◆ **Your objective**:
With the pictures omitted, transcribe each line below exactly as it is.
:: Data to process
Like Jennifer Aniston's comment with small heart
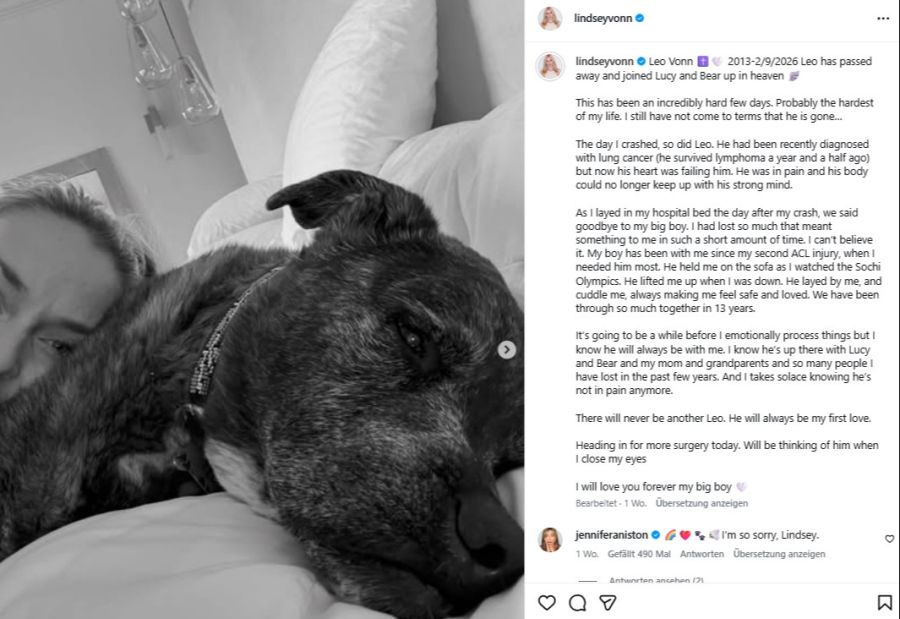Viewport: 900px width, 619px height. coord(889,539)
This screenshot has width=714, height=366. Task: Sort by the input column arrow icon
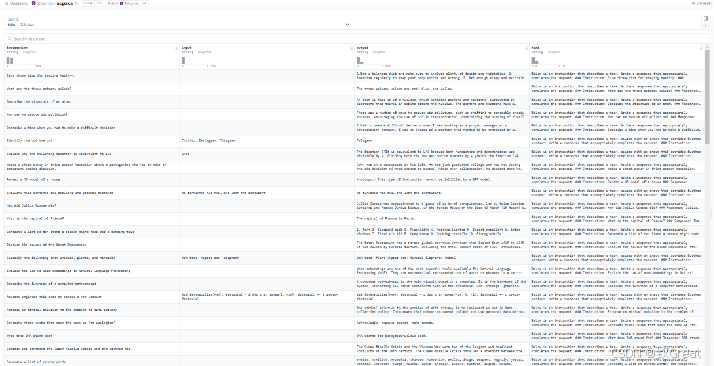pyautogui.click(x=352, y=48)
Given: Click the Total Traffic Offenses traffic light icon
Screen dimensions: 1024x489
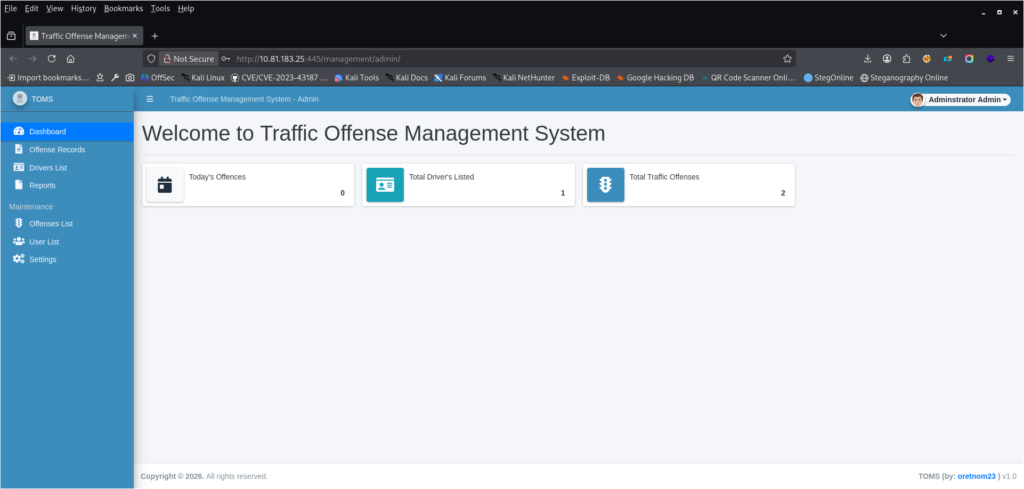Looking at the screenshot, I should click(x=605, y=185).
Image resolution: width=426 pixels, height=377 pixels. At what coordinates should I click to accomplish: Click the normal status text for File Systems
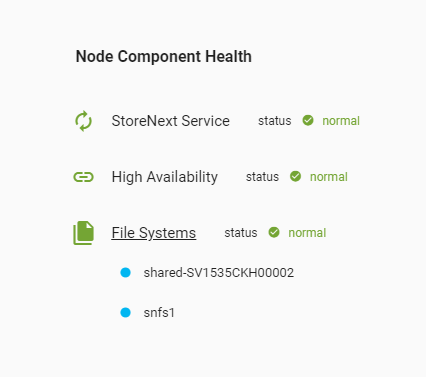(307, 233)
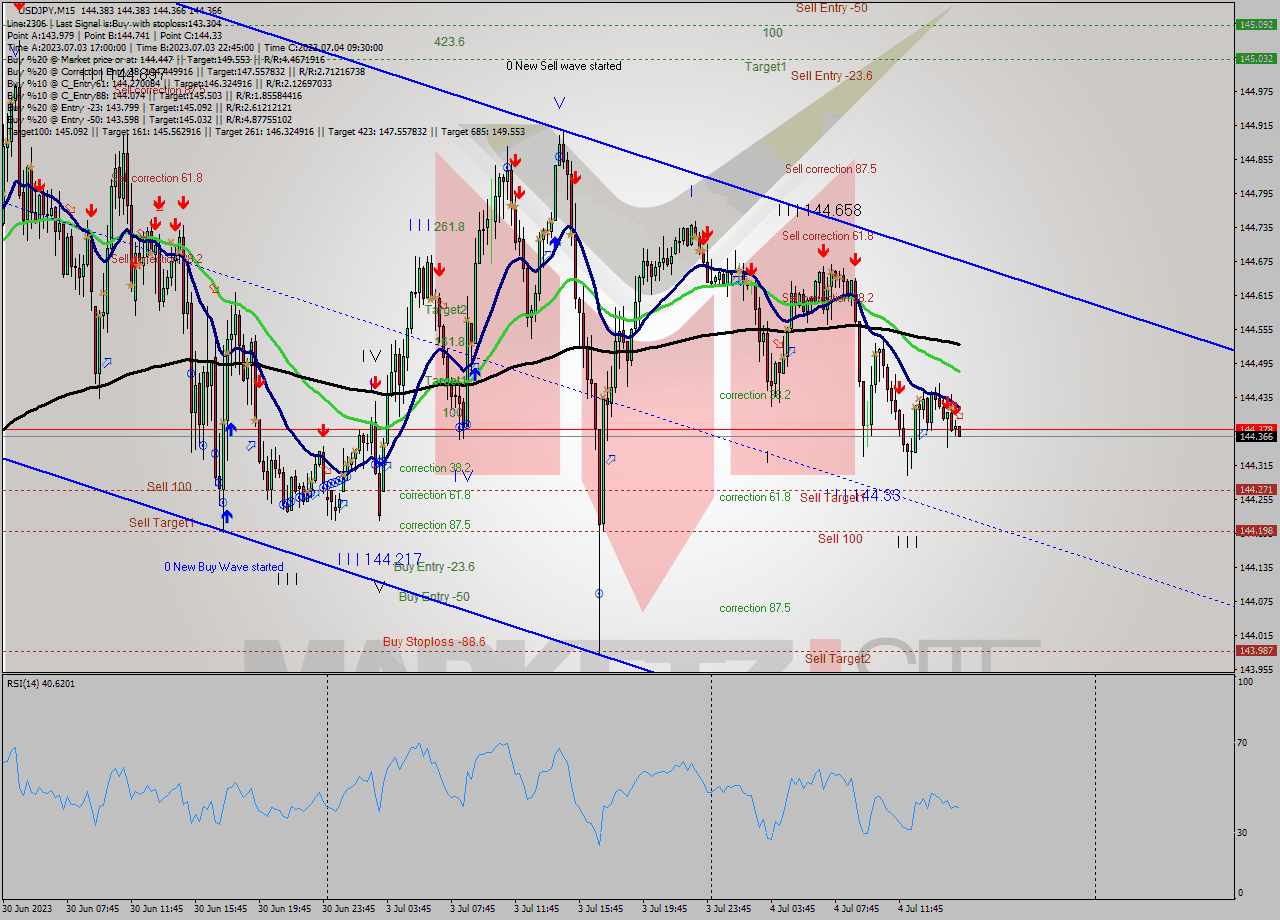
Task: Select the red sell arrow above the highest candle peak
Action: click(575, 179)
::::
◆ **Your solution**:
Like Jennifer Aniston's comment with small heart
Viewport: 900px width, 619px height. coord(889,539)
This screenshot has width=714, height=366. Task: Sort by the input column arrow icon
pyautogui.click(x=352, y=48)
Given: Click the Total Traffic Offenses traffic light icon
Screen dimensions: 1024x489
Looking at the screenshot, I should click(x=605, y=185).
Image resolution: width=426 pixels, height=377 pixels. At what coordinates should I click to accomplish: Click the normal status text for File Systems
(307, 233)
Task: Select the red sell arrow above the highest candle peak
Action: click(575, 179)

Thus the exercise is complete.